# Records for the task
--- START ---
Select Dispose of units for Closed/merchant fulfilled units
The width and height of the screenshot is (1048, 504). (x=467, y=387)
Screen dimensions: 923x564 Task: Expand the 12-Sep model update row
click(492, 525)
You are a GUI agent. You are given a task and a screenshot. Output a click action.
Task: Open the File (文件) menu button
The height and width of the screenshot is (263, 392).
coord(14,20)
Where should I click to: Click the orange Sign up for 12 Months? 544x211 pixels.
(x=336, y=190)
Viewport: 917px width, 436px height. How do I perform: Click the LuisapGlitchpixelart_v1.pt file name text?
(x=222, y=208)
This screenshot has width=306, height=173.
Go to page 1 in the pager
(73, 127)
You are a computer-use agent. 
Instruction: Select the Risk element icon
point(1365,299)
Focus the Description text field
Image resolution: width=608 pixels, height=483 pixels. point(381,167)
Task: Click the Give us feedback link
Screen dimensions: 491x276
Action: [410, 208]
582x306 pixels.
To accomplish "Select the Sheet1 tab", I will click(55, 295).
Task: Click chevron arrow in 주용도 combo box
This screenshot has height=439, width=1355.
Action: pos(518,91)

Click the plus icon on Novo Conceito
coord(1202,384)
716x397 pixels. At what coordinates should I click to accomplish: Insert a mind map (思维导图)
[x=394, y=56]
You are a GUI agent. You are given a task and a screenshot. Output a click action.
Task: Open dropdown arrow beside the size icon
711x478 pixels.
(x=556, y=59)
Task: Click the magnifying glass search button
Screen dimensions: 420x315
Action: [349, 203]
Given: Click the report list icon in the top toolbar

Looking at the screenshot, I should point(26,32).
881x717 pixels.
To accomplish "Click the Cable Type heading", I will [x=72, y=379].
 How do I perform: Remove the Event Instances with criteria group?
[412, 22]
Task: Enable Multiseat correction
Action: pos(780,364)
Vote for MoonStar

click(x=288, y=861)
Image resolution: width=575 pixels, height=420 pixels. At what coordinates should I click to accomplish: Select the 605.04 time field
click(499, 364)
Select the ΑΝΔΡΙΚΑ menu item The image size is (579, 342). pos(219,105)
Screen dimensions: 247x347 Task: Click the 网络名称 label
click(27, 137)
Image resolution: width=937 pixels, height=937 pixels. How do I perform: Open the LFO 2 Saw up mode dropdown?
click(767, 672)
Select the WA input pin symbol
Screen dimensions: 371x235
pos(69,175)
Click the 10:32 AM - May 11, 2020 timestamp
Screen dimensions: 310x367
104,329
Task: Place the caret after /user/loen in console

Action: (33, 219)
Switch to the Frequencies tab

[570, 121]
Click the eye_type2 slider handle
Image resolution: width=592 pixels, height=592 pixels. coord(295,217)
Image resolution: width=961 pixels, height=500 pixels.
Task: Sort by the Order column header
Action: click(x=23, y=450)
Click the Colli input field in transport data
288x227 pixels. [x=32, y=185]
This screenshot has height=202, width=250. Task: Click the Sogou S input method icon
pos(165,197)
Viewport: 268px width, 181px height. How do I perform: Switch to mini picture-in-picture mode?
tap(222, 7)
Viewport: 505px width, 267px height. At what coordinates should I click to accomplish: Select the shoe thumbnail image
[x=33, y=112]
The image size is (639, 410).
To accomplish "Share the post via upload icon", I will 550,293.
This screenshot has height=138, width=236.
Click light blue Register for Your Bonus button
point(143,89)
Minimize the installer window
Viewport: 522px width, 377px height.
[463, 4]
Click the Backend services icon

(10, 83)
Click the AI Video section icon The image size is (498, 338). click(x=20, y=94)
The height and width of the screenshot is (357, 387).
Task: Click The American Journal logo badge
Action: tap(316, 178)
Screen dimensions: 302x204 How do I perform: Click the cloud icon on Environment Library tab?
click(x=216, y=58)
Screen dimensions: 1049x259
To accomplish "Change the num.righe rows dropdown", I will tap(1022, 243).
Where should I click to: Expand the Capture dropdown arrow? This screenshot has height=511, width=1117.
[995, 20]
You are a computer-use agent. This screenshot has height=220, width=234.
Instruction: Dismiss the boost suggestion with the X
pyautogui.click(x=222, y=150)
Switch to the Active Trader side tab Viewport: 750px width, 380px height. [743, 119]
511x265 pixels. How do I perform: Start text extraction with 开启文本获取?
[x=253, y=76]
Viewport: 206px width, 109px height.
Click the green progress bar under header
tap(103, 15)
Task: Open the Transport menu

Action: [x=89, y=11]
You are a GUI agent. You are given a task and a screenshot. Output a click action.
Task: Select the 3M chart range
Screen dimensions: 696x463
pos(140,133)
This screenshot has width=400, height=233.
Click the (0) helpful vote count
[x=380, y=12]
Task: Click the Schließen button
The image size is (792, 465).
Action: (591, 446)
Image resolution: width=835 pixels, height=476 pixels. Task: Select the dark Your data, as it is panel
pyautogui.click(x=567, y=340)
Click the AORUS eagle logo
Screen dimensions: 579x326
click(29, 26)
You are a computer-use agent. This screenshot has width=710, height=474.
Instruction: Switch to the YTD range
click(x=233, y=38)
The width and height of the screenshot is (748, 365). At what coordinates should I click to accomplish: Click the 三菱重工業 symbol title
--- END ---
# Problem details
Retype each line of the listing exactly as it was given above.

# Expected answer
Select Dispose of units for Closed/merchant fulfilled units
The width and height of the screenshot is (1048, 504). (x=467, y=387)
Screen dimensions: 923x564 Task: Expand the 12-Sep model update row
click(492, 525)
You are a GUI agent. You are given a task and a screenshot. Output a click action.
Task: Open the File (文件) menu button
The height and width of the screenshot is (263, 392).
coord(14,20)
Where should I click to: Click the orange Sign up for 12 Months? 544x211 pixels.
(x=336, y=190)
Viewport: 917px width, 436px height. How do I perform: Click the LuisapGlitchpixelart_v1.pt file name text?
(x=222, y=208)
This screenshot has width=306, height=173.
Go to page 1 in the pager
(73, 127)
You are a computer-use agent. 
Instruction: Select the Risk element icon
point(1365,299)
Focus the Description text field
Image resolution: width=608 pixels, height=483 pixels. point(381,167)
Task: Click the Give us feedback link
Screen dimensions: 491x276
Action: [410, 208]
582x306 pixels.
To accomplish "Select the Sheet1 tab", I will click(55, 295).
Task: Click chevron arrow in 주용도 combo box
This screenshot has height=439, width=1355.
Action: pos(518,91)

Click the plus icon on Novo Conceito
coord(1202,384)
716x397 pixels. At what coordinates should I click to accomplish: Insert a mind map (思维导图)
[x=394, y=56]
You are a GUI agent. You are given a task and a screenshot. Output a click action.
Task: Open dropdown arrow beside the size icon
711x478 pixels.
(x=556, y=59)
Task: Click the magnifying glass search button
Screen dimensions: 420x315
Action: [349, 203]
Given: Click the report list icon in the top toolbar

Looking at the screenshot, I should point(26,32).
881x717 pixels.
To accomplish "Click the Cable Type heading", I will [x=72, y=379].
 How do I perform: Remove the Event Instances with criteria group?
[412, 22]
Task: Enable Multiseat correction
Action: pos(780,364)
Vote for MoonStar

click(x=288, y=861)
Image resolution: width=575 pixels, height=420 pixels. At what coordinates should I click to accomplish: Select the 605.04 time field
click(499, 364)
Select the ΑΝΔΡΙΚΑ menu item The image size is (579, 342). pos(219,105)
Screen dimensions: 247x347 Task: Click the 网络名称 label
click(27, 137)
Image resolution: width=937 pixels, height=937 pixels. How do I perform: Open the LFO 2 Saw up mode dropdown?
click(767, 672)
Select the WA input pin symbol
Screen dimensions: 371x235
pos(69,175)
Click the 10:32 AM - May 11, 2020 timestamp
Screen dimensions: 310x367
104,329
Task: Place the caret after /user/loen in console

Action: (33, 219)
Switch to the Frequencies tab

[570, 121]
Click the eye_type2 slider handle
Image resolution: width=592 pixels, height=592 pixels. coord(295,217)
Image resolution: width=961 pixels, height=500 pixels.
Task: Sort by the Order column header
Action: click(x=23, y=450)
Click the Colli input field in transport data
288x227 pixels. [x=32, y=185]
This screenshot has height=202, width=250. Task: Click the Sogou S input method icon
pos(165,197)
Viewport: 268px width, 181px height. How do I perform: Switch to mini picture-in-picture mode?
tap(222, 7)
Viewport: 505px width, 267px height. At what coordinates should I click to accomplish: Select the shoe thumbnail image
[x=33, y=112]
The image size is (639, 410).
To accomplish "Share the post via upload icon", I will 550,293.
This screenshot has height=138, width=236.
Click light blue Register for Your Bonus button
point(143,89)
Minimize the installer window
Viewport: 522px width, 377px height.
[463, 4]
Click the Backend services icon

(10, 83)
Click the AI Video section icon The image size is (498, 338). click(x=20, y=94)
The height and width of the screenshot is (357, 387).
Task: Click The American Journal logo badge
Action: tap(316, 178)
Screen dimensions: 302x204 How do I perform: Click the cloud icon on Environment Library tab?
click(x=216, y=58)
Screen dimensions: 1049x259
To accomplish "Change the num.righe rows dropdown", I will tap(1022, 243).
Where should I click to: Expand the Capture dropdown arrow? This screenshot has height=511, width=1117.
[995, 20]
You are a computer-use agent. This screenshot has height=220, width=234.
Instruction: Dismiss the boost suggestion with the X
pyautogui.click(x=222, y=150)
Switch to the Active Trader side tab Viewport: 750px width, 380px height. [743, 119]
511x265 pixels. How do I perform: Start text extraction with 开启文本获取?
[x=253, y=76]
Viewport: 206px width, 109px height.
Click the green progress bar under header
tap(103, 15)
Task: Open the Transport menu

Action: [x=89, y=11]
You are a GUI agent. You are given a task and a screenshot. Output a click action.
Task: Select the 3M chart range
Screen dimensions: 696x463
pos(140,133)
This screenshot has width=400, height=233.
Click the (0) helpful vote count
[x=380, y=12]
Task: Click the Schließen button
The image size is (792, 465).
Action: (591, 446)
Image resolution: width=835 pixels, height=476 pixels. Task: Select the dark Your data, as it is panel
pyautogui.click(x=567, y=340)
Click the AORUS eagle logo
Screen dimensions: 579x326
click(29, 26)
You are a computer-use agent. This screenshot has width=710, height=474.
Instruction: Switch to the YTD range
click(x=233, y=38)
The width and height of the screenshot is (748, 365). At what coordinates should I click to accomplish: Click the 三菱重工業 symbol title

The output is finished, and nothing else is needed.